Data items:
- - - - -
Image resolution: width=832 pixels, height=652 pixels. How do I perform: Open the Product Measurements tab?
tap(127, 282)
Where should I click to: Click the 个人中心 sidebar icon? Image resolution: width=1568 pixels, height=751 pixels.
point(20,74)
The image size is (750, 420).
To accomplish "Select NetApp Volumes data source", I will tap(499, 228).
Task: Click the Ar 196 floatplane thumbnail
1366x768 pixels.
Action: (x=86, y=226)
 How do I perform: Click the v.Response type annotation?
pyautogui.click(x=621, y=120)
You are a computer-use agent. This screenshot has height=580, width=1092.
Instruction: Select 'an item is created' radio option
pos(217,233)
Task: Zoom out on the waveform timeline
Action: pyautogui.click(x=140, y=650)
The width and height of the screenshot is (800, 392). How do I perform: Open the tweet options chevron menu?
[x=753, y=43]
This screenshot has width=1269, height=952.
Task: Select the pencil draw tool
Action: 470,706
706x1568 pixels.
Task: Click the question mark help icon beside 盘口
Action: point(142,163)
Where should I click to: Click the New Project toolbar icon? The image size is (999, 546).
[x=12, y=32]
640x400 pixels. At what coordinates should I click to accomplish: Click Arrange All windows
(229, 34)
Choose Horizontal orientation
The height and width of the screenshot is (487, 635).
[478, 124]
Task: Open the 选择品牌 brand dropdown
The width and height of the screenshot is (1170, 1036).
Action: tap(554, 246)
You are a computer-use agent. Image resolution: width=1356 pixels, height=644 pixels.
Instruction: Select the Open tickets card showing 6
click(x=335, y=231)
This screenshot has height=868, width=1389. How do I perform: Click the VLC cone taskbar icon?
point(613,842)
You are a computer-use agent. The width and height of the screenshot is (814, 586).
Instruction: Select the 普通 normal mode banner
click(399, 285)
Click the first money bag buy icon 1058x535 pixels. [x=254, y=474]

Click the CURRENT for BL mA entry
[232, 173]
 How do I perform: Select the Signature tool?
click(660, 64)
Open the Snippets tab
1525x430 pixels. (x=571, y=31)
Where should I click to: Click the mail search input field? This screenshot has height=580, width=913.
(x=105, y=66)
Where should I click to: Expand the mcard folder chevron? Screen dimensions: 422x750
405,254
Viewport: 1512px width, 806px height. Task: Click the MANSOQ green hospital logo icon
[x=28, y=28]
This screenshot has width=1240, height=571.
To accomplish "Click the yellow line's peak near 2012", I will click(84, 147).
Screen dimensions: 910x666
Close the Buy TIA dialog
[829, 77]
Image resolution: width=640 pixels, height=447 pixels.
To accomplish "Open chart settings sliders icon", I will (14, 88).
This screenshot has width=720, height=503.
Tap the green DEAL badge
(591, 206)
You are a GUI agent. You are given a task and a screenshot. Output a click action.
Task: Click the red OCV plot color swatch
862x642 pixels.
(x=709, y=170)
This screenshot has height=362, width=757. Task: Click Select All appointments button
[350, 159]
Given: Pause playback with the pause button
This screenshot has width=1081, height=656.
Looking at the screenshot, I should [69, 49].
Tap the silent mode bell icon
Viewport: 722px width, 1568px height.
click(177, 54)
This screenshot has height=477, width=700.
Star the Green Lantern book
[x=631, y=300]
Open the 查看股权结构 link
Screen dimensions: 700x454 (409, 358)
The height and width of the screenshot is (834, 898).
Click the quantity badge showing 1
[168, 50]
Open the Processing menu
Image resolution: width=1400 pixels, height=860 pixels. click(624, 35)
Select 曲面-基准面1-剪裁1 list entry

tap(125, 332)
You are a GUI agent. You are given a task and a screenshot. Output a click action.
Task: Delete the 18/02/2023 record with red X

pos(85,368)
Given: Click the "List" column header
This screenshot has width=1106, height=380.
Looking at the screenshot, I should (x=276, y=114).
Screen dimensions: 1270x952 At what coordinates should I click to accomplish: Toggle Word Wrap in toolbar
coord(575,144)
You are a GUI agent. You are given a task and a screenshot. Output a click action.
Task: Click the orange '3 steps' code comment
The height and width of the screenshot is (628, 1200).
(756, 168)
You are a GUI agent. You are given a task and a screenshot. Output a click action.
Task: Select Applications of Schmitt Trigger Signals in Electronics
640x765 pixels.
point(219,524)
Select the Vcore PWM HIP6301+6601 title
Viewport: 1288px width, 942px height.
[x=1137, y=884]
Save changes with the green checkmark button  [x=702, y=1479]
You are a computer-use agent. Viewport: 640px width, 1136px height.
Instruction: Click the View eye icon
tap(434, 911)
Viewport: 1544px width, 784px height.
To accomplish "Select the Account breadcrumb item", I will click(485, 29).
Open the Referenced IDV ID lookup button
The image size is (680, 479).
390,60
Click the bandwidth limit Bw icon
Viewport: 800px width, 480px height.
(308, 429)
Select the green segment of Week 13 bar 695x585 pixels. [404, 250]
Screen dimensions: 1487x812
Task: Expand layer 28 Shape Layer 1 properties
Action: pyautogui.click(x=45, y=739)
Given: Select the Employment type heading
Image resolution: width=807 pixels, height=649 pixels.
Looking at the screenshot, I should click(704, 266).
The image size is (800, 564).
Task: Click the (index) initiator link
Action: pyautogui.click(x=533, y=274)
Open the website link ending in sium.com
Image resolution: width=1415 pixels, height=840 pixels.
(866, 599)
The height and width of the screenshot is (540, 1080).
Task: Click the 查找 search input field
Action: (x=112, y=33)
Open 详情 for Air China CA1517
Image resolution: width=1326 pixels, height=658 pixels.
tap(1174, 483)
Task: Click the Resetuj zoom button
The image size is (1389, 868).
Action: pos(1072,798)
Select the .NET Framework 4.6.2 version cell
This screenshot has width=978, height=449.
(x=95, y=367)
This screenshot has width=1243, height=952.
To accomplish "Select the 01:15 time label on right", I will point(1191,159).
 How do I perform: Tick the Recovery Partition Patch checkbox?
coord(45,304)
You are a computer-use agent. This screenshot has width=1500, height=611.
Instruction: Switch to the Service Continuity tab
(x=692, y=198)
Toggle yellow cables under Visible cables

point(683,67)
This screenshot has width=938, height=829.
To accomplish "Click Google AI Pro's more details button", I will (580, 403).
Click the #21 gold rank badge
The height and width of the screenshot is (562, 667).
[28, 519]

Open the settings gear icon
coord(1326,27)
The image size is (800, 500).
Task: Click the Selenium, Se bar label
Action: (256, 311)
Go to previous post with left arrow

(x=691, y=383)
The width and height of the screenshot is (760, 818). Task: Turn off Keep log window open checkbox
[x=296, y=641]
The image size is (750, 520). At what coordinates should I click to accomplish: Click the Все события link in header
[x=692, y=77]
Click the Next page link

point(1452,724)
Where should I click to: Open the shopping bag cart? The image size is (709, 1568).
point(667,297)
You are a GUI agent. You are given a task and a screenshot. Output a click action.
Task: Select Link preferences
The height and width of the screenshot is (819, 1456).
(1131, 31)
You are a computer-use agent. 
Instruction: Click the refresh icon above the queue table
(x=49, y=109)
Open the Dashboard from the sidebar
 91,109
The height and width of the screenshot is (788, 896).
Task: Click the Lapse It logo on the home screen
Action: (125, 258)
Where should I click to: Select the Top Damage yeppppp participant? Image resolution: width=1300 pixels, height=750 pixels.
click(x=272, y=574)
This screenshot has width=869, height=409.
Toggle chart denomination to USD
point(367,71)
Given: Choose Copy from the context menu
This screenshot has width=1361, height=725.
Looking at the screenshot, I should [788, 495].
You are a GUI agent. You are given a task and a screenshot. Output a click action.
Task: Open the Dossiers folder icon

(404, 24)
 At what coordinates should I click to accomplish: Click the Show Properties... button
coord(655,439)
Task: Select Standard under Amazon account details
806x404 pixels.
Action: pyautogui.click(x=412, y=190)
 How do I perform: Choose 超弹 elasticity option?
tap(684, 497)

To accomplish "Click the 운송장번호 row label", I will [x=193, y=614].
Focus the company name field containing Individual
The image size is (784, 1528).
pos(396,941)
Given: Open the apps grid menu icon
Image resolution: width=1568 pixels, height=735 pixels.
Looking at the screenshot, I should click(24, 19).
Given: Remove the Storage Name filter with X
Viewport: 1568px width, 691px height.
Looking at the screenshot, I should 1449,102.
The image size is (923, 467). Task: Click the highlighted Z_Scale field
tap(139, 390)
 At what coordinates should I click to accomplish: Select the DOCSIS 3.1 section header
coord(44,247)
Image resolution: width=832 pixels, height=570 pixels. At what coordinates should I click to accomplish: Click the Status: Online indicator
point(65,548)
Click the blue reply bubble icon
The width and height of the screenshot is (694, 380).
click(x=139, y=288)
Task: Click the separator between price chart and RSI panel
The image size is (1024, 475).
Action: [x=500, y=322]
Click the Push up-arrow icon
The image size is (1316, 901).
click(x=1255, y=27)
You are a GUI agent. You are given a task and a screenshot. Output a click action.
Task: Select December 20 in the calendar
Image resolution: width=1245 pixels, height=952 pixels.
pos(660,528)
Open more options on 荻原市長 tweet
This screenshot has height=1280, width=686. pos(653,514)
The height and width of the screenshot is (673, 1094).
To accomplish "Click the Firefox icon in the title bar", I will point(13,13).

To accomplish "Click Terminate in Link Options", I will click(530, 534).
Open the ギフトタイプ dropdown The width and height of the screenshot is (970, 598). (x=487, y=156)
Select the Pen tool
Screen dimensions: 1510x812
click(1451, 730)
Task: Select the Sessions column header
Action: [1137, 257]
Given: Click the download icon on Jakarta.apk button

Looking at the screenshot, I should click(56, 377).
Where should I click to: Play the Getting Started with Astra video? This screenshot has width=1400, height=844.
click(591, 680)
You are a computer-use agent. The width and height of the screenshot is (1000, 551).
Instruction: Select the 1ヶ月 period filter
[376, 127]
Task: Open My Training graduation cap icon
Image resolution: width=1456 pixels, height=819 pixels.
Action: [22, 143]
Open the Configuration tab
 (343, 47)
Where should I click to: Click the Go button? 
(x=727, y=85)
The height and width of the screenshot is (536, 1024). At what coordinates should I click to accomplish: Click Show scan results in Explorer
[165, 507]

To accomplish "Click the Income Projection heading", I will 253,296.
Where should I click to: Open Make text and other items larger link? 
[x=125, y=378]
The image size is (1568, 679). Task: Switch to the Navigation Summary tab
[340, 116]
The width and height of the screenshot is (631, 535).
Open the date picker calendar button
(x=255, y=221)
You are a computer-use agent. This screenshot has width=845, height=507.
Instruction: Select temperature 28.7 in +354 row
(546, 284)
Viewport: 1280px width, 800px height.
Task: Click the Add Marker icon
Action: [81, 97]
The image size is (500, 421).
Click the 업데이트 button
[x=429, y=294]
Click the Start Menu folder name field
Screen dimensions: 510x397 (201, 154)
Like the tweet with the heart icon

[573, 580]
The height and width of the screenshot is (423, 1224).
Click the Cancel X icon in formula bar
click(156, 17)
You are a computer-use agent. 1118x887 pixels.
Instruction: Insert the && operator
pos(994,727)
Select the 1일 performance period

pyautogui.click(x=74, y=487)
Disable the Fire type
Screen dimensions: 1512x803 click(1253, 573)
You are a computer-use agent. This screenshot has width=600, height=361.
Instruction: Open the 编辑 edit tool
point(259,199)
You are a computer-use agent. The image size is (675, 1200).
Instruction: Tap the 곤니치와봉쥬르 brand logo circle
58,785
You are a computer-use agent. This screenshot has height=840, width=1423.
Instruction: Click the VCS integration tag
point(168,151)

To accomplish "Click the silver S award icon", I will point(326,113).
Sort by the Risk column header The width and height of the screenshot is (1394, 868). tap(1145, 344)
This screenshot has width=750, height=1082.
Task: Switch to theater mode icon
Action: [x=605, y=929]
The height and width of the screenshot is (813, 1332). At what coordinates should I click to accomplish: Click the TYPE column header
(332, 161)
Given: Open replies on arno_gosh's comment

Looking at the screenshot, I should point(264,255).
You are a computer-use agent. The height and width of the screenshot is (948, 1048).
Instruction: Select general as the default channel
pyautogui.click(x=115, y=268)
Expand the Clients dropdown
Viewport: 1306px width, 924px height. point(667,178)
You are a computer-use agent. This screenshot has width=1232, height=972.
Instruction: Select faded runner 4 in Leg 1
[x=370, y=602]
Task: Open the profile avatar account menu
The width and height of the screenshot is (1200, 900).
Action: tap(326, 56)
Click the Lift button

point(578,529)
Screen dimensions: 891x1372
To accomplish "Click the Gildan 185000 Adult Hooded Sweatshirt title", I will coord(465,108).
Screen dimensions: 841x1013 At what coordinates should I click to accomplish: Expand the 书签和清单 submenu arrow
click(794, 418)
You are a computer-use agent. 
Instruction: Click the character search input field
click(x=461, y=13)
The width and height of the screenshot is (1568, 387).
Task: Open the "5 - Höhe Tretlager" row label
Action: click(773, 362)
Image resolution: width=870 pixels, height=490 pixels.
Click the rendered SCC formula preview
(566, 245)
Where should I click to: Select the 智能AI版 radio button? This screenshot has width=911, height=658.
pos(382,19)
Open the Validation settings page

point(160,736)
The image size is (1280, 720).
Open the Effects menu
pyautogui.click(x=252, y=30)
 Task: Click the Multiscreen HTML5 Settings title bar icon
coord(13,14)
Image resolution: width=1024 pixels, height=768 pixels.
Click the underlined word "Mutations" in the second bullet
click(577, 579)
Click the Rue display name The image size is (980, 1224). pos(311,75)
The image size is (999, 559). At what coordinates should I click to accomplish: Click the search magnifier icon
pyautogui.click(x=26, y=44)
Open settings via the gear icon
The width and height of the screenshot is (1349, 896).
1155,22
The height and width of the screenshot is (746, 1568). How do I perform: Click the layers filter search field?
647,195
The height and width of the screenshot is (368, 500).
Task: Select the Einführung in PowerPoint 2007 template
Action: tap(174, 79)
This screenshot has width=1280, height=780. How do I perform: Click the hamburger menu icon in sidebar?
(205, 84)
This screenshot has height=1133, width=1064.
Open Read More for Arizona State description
- - - - -
WHAT YOU HAVE TO DO:
Print, without alteration, only the lines above between the one holding "Task: Click the separator" and the one holding "Task: Select December 20 in the calendar", inclusive.

ANSWER TO THIS TASK:
Task: Click the separator between price chart and RSI panel
The image size is (1024, 475).
Action: [x=500, y=322]
Click the Push up-arrow icon
The image size is (1316, 901).
click(x=1255, y=27)
You are a GUI agent. You are given a task and a screenshot. Output a click action.
Task: Select December 20 in the calendar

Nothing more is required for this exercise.